# [ACTIVITY]
Look through the material below. Return exactly the lines from the one with "Task: Open the ヘルプ dropdown in header" through the one with "This screenshot has width=800, height=667.", both included.

# [INFORMATION SUPPLIED]

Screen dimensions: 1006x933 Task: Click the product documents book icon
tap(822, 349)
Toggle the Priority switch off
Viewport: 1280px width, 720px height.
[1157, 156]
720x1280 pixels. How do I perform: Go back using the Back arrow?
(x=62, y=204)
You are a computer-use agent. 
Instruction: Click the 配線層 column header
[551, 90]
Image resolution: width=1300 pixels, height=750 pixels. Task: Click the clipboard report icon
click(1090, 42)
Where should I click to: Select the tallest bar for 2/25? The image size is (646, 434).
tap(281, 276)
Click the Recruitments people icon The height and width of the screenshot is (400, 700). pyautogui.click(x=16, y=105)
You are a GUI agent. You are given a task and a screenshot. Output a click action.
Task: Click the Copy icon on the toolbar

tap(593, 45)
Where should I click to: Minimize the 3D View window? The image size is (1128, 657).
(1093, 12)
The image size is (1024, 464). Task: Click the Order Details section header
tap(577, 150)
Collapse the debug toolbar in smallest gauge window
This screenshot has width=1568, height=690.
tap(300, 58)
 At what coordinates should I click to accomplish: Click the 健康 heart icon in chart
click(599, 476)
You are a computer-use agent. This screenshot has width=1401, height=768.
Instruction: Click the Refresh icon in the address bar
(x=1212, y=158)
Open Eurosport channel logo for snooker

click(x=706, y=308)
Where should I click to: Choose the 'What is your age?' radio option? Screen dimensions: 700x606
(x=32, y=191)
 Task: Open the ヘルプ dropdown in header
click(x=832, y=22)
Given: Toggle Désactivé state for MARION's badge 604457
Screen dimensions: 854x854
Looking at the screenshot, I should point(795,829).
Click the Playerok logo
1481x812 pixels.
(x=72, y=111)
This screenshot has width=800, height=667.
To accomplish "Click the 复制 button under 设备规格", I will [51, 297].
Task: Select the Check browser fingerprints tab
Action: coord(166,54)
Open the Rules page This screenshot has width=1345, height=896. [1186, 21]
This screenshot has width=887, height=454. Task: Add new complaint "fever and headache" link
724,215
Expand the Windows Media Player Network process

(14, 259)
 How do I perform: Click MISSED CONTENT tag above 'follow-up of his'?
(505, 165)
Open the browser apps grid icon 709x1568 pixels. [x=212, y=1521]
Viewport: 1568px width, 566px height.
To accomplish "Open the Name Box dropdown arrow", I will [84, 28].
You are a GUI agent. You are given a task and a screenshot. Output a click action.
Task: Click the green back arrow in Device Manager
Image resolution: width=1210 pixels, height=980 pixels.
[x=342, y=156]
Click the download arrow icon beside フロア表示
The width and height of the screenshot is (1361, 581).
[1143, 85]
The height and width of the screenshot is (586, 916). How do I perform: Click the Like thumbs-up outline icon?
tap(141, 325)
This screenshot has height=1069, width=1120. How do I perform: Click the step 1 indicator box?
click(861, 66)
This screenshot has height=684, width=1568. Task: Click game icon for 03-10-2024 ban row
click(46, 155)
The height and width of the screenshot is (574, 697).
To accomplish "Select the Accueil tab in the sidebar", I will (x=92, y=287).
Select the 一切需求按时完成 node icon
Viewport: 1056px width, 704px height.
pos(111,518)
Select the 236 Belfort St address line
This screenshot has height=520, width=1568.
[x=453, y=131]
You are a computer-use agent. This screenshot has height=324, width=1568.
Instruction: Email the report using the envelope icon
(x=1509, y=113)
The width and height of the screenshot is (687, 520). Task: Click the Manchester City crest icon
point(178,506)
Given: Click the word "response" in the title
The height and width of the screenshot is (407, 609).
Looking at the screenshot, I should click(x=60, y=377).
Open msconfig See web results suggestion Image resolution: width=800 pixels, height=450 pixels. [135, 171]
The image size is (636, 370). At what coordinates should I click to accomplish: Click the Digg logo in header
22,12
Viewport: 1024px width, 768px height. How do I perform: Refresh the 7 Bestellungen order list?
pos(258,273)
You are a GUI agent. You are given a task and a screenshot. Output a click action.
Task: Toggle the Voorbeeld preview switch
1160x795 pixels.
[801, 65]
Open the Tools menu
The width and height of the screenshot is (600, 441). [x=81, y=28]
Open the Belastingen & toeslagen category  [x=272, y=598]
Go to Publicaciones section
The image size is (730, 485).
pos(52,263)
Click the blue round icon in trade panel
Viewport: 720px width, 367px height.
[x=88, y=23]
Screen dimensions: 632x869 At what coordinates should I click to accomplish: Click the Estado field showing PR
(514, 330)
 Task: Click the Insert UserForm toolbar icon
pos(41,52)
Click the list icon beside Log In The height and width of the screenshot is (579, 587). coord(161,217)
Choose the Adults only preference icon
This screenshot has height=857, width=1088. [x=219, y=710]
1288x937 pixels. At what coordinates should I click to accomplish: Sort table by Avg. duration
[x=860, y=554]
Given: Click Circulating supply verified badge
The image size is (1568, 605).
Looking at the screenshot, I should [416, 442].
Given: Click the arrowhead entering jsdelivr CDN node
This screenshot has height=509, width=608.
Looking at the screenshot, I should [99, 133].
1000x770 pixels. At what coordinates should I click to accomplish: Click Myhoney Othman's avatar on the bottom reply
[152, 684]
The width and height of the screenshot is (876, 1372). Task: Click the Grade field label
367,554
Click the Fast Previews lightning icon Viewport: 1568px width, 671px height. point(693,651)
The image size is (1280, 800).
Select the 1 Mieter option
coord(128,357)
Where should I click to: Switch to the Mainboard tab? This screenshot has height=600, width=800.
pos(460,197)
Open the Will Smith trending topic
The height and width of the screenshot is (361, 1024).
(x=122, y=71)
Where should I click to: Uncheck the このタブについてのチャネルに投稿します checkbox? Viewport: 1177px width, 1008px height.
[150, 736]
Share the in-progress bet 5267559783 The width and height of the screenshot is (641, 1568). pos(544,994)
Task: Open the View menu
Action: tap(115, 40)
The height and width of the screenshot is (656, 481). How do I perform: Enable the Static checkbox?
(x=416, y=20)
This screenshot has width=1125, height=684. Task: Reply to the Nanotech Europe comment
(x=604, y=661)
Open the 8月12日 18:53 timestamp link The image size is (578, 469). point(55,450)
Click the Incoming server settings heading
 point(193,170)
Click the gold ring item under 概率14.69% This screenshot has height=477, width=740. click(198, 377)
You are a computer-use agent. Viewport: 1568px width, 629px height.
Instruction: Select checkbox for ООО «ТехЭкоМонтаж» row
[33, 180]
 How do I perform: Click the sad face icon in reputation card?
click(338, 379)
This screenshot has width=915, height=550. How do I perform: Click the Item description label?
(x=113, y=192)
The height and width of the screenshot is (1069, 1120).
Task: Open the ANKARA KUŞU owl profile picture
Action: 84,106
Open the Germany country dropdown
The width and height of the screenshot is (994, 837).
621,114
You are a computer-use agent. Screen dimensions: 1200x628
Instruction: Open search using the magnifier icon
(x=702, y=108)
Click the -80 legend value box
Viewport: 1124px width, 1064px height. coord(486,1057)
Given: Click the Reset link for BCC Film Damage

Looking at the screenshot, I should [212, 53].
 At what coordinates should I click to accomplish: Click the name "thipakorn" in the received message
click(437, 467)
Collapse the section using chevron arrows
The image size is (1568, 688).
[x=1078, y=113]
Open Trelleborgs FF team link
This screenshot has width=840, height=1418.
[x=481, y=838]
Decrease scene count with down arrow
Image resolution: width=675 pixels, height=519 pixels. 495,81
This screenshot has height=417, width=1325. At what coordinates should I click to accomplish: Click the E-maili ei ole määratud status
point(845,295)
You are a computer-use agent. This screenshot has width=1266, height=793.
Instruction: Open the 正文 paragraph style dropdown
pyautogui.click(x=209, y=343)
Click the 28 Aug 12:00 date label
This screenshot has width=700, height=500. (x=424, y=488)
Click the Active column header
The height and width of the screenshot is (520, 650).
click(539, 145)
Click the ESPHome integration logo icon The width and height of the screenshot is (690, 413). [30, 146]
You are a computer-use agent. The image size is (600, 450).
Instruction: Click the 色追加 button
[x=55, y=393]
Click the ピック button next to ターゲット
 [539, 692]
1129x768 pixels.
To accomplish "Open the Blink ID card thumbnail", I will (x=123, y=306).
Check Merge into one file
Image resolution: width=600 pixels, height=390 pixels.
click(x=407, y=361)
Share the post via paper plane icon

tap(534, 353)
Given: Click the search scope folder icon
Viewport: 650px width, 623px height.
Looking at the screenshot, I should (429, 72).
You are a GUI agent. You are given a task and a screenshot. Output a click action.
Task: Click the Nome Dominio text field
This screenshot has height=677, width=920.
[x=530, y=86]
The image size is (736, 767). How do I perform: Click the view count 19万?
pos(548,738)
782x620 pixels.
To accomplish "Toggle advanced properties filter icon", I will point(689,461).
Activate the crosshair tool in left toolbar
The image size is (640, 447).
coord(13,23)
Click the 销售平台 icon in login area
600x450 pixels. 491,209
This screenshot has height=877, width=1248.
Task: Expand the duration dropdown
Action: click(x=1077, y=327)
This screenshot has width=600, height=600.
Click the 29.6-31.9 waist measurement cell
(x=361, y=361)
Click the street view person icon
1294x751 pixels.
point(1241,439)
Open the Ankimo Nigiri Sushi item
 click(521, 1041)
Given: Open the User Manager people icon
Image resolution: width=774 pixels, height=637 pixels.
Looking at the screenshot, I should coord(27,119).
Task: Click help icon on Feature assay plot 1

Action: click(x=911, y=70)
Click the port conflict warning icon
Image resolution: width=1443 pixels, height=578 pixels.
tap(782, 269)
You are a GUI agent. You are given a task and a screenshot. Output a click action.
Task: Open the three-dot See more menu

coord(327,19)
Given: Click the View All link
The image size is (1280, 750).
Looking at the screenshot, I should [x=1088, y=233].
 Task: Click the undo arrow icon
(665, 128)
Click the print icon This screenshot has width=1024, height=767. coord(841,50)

# [WRITTEN RESPONSE]
 Task: Open the ヘルプ dropdown in header
click(x=832, y=22)
Given: Toggle Désactivé state for MARION's badge 604457
Screen dimensions: 854x854
Looking at the screenshot, I should point(795,829).
Click the Playerok logo
1481x812 pixels.
(x=72, y=111)
This screenshot has width=800, height=667.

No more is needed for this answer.